72. Why do we not just roll out the welcome mat to invaders? Basically because Canadian provinces and municipalities have told us again and again, they just don't want that. They want us to do the best we can mitigating damage while keeping costs low & adapting where necessary.
73. A sub-theme: not once have I criticized current government policy. The government is doing everything it feels it's politically able to do given the political landscape. I do not envy their jobs, being asked to strike a balance between starkly opposing forces.
74. Satellite sensors such as LANDSAT yield only *crude* pictures of forest conditions. Honest remote sensing scientists will tell you this straight up.

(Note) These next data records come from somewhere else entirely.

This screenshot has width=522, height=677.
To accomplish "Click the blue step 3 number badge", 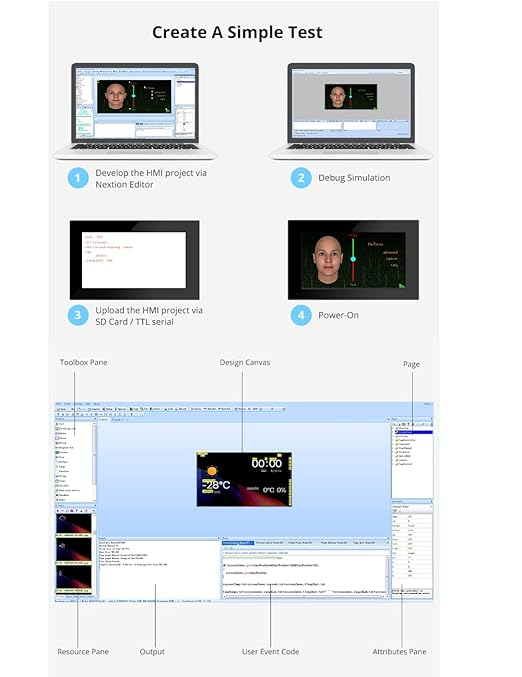I will click(78, 315).
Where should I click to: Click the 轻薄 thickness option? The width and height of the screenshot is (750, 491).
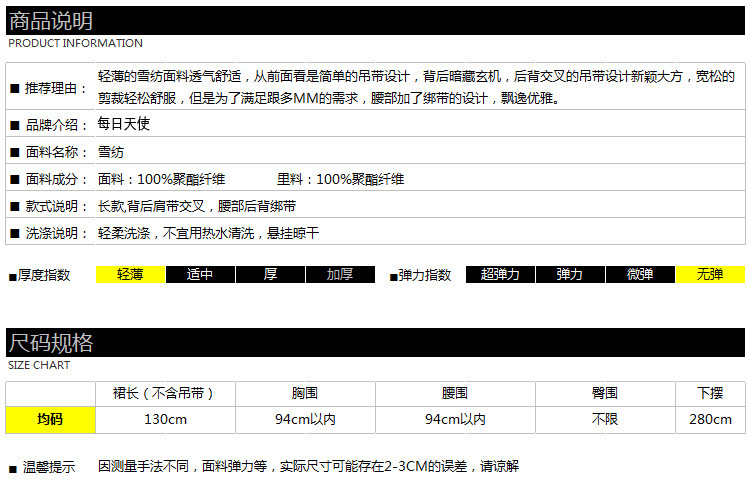tap(131, 274)
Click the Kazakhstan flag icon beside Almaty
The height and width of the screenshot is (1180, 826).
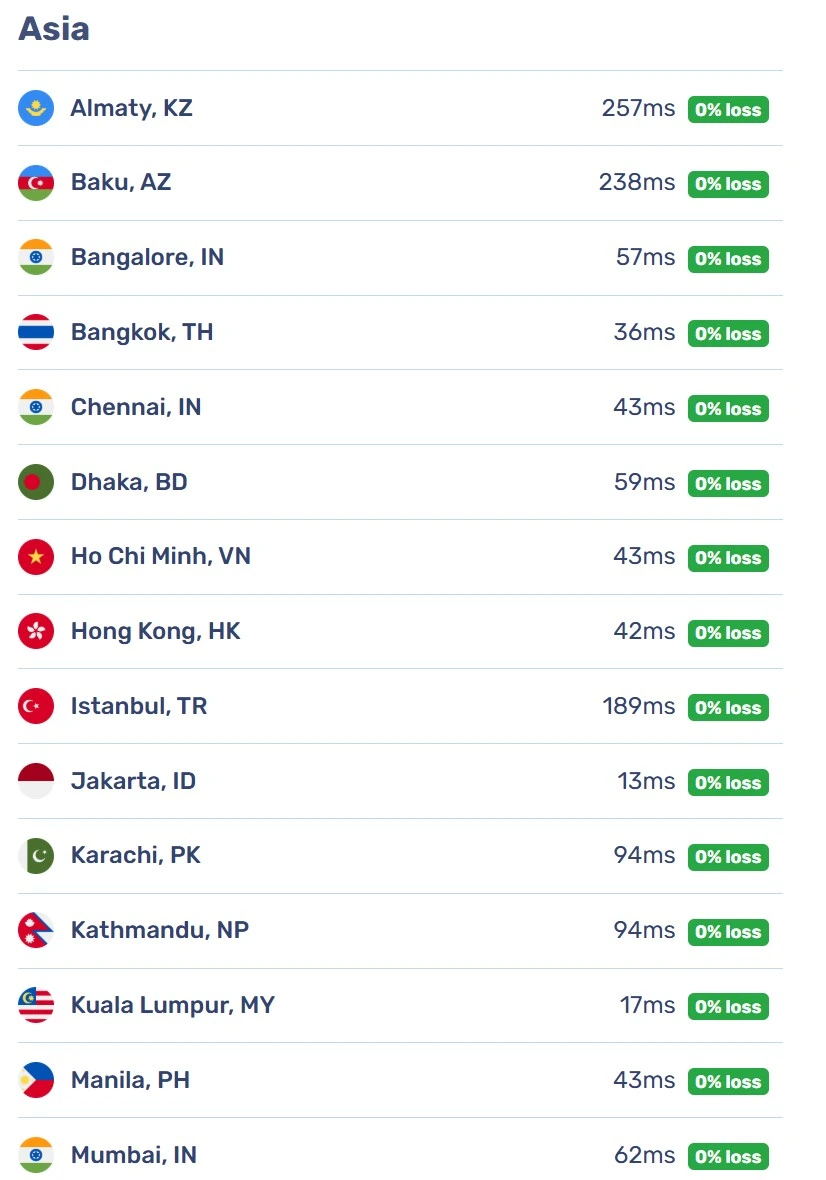[x=36, y=108]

People I trust include @mikewulder and his team, @MGeosci and Phil Townsend, Ron Hall, and Guillermo Castilla.
75. I am keen on drones and new hyperspectral sensors that can help fill in the data gaps to provide a complete picture of forest conditions, but they are crude enough that they need to be continually calibrated against ground observations by real foresters. Good RSers know this!
76. So next time you science journalists want to talk about greening planet, contact people in this thread. Try to get both sides of any storyline. Talk to NASA. They put dudes on the moon. They know what dead trees look like.
77. Misquoting a NASA-authored paper is not "talking to NASA". It's misappropriation. If you're an aged person of means and power, you don't get to play climate troll.
78. The precise reason why CFS science in 2015 was *new* news is because of the new browning. The greening of the 1970s-90s was the new news back in the early 2000s. Today, it's *old* news.
79. Professor Myneni, who led that 2016 NCC paper out of Boston U is credible - a far more accomplished scientist than myself. However he is also part of the IPCC consensus. 😊 But no appeal to authority changes the data. The greening is slowing. The browning is accelerating.
80. Old news: these data stop in 2009.
81. Like I say above, our first signs of decline started emerging in the summer of 2009. By 2013 they were frightening. By 2015 I was alarmed. Now, in 2018, I am gripped with anxiety.

82. Here is what CFS was saying in 2013: "decline", "tree-killing drought", "great uncertainty".
83. 2018 paper. Kevin Timoney, Peter Lee and Ross Wein claim a 26% reduction in live treed area across tundra 1955-2006:
84. Why won't people cite Canadian researchers knowledgeable about Canadian landscape, who care deeply about Canadian policy context, including what this could mean for FNs? What's wrong with indigenous research, produced locally, for local consumption? Is it inconvenient?